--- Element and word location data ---
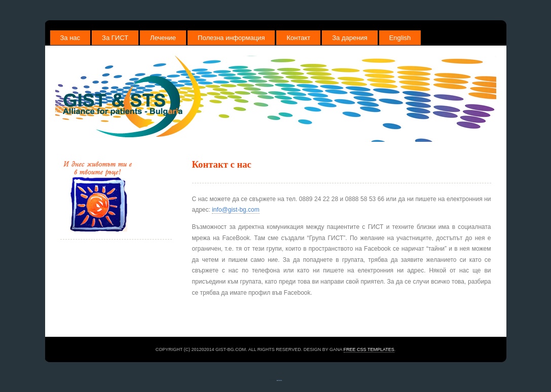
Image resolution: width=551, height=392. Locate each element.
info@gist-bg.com (236, 210)
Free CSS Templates (369, 349)
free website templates (279, 380)
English (400, 37)
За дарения (349, 37)
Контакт (298, 37)
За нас (70, 37)
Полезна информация (231, 37)
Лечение (163, 37)
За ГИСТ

--- SET TASK ---
Count the lines in the listing that contain the string "each", treating uppercase and lowercase as different. Reply with the number only.

--- CORRECT OUTPUT ---
1